• What you are asked to do: Your answer should consist of the lines in the listing that hold "panel".

• Extracted records:
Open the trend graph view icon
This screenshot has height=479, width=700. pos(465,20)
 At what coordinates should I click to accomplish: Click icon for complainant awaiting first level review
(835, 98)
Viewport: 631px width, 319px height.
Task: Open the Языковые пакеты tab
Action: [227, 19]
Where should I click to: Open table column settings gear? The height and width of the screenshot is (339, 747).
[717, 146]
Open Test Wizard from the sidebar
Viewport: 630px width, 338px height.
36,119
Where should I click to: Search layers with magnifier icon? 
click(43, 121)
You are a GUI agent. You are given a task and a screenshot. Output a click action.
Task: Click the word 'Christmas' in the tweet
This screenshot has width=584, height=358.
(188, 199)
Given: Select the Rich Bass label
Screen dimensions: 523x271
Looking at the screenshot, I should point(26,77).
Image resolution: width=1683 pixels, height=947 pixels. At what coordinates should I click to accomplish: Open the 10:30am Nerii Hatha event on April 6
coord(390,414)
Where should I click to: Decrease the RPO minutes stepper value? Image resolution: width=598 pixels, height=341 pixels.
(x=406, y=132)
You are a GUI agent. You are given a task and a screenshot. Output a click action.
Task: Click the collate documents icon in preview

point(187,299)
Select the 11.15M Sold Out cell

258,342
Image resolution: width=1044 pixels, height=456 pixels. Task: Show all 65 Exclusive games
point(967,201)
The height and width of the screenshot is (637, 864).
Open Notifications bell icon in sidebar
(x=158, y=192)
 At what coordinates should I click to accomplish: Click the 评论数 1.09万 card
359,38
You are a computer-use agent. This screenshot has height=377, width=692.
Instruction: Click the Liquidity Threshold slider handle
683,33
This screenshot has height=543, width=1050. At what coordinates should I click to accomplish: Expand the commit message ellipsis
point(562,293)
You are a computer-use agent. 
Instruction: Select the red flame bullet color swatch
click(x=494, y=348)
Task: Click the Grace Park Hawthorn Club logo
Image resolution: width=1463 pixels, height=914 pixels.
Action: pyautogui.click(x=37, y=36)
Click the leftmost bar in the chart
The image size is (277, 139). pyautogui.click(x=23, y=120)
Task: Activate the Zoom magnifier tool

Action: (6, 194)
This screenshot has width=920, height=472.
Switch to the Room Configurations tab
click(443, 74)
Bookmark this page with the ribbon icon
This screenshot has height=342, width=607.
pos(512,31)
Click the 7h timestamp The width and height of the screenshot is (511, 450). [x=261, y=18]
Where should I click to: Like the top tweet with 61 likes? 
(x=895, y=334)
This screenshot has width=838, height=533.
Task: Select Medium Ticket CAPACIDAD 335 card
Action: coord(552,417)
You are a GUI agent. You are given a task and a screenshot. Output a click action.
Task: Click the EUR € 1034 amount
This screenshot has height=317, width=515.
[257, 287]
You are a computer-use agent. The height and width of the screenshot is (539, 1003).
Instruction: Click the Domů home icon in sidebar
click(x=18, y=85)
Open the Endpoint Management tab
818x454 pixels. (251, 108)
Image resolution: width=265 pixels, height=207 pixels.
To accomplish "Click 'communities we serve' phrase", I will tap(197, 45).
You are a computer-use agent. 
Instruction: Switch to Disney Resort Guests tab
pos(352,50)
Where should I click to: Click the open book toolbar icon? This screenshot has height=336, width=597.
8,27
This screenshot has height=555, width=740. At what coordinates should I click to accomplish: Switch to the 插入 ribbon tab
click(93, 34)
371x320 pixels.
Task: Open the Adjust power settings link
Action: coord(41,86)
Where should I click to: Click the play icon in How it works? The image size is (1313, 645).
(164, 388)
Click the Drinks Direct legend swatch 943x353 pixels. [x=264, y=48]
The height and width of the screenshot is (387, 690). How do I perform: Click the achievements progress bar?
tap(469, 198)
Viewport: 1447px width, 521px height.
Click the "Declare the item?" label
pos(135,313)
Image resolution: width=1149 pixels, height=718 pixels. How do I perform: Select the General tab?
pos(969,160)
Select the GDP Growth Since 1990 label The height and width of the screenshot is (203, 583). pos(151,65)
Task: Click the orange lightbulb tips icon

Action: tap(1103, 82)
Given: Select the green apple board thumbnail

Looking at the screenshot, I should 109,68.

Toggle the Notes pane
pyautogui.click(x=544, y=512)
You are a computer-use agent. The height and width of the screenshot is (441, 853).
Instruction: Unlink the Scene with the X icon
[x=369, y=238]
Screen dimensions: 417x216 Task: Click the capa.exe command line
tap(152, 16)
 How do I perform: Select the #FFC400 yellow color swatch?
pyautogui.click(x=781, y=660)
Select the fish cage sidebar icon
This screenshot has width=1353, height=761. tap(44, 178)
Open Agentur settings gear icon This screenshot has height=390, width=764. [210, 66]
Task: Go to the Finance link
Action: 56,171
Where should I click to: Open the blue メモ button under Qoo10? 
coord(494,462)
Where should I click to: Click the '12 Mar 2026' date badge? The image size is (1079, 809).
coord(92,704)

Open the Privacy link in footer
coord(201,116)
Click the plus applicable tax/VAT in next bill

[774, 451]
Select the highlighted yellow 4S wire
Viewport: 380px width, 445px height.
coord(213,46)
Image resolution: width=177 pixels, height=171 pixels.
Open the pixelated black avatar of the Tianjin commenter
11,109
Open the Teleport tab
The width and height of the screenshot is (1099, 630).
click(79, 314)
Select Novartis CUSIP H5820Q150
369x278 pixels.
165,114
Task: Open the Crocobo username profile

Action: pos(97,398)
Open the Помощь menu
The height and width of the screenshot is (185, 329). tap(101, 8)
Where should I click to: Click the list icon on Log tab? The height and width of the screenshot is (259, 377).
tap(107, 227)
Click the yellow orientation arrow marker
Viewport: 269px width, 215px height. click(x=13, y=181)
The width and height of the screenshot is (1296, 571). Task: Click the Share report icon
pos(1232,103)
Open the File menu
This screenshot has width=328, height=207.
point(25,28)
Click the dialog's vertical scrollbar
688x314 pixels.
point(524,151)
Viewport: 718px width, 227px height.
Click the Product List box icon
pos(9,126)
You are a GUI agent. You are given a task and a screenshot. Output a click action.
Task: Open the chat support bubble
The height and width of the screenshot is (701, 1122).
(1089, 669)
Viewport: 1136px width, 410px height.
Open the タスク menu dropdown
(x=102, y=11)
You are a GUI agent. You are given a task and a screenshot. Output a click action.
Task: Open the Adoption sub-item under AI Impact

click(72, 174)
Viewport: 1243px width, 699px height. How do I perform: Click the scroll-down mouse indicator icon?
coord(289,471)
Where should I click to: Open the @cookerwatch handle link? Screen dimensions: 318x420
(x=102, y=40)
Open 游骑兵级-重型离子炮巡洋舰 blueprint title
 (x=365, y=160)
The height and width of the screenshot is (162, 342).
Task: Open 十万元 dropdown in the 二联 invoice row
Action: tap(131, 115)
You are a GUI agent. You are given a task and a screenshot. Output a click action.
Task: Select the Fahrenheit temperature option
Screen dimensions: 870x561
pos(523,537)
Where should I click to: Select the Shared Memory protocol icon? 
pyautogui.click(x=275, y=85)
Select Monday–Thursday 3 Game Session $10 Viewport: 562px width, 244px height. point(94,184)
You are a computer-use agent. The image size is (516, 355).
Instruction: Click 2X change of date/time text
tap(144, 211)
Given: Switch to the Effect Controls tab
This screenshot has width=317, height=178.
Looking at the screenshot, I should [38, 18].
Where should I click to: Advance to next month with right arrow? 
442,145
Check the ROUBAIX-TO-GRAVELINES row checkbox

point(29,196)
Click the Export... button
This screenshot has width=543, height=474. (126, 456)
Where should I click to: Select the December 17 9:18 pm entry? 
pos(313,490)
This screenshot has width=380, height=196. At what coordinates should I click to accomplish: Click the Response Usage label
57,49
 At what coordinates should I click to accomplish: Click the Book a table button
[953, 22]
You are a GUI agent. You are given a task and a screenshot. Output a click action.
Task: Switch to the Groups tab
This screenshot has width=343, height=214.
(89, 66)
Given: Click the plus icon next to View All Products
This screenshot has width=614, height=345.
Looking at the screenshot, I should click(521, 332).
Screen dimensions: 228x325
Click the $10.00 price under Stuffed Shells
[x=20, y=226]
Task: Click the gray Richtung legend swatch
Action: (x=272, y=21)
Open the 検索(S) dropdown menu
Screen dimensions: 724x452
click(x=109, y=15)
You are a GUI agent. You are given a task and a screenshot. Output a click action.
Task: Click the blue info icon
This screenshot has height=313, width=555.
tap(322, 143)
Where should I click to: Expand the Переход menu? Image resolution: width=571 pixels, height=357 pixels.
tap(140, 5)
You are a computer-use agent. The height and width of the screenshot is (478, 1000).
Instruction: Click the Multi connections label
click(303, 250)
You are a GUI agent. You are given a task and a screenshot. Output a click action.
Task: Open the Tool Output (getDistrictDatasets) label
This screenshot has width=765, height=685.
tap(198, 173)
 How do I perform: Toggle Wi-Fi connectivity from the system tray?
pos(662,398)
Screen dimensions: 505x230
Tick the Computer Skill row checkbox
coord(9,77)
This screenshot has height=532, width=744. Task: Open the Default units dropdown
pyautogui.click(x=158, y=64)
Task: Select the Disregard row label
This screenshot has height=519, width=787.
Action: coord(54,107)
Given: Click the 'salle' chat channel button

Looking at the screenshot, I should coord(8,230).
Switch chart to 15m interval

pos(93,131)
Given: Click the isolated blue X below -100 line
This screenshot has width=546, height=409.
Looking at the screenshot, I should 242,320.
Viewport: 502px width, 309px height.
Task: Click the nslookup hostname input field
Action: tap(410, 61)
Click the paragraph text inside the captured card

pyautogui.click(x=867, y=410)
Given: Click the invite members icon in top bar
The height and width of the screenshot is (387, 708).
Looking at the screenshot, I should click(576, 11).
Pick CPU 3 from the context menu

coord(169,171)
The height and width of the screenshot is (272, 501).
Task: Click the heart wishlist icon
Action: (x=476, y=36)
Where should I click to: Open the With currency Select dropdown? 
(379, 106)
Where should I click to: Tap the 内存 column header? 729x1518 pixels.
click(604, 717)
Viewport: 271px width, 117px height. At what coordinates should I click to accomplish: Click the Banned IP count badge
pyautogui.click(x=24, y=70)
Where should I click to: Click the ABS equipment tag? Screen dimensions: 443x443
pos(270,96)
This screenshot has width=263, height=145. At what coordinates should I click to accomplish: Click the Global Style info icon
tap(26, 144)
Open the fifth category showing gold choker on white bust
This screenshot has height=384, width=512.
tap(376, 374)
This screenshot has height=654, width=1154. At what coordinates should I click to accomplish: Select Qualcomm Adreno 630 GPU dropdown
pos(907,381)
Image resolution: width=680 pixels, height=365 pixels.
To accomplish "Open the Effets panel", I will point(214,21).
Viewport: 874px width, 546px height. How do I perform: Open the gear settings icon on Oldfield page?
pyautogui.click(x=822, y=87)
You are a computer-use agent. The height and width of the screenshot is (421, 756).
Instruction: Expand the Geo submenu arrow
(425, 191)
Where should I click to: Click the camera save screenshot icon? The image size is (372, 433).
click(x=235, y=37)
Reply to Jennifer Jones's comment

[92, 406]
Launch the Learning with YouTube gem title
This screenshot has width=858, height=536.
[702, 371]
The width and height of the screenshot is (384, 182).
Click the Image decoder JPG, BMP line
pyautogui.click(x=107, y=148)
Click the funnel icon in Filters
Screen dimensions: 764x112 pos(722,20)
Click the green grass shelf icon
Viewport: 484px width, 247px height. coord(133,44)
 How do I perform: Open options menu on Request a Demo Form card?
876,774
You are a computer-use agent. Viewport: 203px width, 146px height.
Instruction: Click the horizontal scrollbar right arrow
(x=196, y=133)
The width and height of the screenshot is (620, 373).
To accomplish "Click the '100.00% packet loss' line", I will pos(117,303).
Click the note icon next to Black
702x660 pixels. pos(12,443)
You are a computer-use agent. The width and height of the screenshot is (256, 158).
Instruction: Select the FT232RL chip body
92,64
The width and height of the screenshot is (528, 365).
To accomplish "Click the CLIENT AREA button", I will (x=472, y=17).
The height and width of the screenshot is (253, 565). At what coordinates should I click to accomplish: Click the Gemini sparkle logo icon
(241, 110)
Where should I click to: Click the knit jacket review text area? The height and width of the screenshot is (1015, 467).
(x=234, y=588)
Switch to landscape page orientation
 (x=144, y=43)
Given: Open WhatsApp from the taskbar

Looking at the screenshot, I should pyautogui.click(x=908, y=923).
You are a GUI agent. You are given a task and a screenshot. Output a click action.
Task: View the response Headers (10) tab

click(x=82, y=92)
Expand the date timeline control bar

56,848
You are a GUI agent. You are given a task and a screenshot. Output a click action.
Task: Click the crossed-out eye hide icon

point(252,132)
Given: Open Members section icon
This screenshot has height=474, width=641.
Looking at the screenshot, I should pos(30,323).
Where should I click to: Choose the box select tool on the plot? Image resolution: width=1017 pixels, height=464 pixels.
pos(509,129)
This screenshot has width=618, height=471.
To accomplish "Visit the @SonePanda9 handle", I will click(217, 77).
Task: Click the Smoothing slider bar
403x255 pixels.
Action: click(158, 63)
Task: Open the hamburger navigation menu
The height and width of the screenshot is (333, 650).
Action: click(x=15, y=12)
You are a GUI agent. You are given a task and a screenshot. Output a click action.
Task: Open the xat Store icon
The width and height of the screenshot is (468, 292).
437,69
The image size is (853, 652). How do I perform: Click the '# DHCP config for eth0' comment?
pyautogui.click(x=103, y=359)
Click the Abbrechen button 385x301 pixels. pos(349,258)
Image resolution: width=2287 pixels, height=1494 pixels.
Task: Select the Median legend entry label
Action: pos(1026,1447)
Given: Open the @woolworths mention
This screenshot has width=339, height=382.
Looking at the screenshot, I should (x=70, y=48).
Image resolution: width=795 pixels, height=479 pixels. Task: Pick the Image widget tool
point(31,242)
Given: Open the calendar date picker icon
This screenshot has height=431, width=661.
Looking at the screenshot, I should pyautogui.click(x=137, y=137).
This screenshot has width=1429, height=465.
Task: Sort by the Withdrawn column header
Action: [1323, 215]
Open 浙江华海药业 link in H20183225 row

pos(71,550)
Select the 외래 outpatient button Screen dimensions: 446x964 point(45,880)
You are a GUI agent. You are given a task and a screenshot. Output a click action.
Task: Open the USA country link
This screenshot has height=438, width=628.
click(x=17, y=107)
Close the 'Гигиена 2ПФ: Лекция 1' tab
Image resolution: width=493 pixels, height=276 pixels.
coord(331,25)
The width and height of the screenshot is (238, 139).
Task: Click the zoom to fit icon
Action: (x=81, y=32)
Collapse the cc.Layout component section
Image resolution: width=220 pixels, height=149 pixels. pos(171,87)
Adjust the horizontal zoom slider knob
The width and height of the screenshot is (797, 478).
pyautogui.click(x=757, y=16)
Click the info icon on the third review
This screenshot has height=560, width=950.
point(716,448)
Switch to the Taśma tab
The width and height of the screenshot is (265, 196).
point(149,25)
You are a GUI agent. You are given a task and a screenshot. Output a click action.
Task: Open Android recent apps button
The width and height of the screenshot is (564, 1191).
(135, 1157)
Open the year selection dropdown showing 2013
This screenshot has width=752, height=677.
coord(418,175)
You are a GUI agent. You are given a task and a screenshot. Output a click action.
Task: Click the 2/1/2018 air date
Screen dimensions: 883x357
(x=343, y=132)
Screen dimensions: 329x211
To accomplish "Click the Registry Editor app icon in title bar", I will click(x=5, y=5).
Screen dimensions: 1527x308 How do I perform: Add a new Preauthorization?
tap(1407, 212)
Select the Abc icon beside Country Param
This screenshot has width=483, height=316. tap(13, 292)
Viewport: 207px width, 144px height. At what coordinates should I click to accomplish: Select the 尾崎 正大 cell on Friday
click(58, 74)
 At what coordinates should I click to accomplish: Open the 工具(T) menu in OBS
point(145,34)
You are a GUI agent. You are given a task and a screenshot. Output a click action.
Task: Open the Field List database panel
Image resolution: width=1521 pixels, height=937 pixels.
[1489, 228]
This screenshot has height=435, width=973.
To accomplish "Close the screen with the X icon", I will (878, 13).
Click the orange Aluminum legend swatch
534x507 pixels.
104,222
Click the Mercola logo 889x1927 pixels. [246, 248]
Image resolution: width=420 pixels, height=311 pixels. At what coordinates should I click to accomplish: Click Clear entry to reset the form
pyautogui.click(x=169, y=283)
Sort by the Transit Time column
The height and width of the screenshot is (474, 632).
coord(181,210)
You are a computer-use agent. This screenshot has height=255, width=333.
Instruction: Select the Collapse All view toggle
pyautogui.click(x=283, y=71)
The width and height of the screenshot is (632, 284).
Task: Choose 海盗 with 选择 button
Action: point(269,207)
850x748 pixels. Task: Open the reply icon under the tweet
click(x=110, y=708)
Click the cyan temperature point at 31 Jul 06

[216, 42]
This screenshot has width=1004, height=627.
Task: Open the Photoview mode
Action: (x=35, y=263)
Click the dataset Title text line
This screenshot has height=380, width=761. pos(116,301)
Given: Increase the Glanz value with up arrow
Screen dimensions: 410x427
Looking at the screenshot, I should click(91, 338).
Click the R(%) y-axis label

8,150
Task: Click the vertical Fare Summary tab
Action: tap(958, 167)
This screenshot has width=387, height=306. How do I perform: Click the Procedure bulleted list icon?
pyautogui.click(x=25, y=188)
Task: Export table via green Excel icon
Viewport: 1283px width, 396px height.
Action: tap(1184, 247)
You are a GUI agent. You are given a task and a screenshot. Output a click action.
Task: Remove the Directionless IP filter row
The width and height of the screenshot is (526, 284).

• Worked solution:
To accomplish "Open the Effets panel", I will point(214,21).
Task: Open the Field List database panel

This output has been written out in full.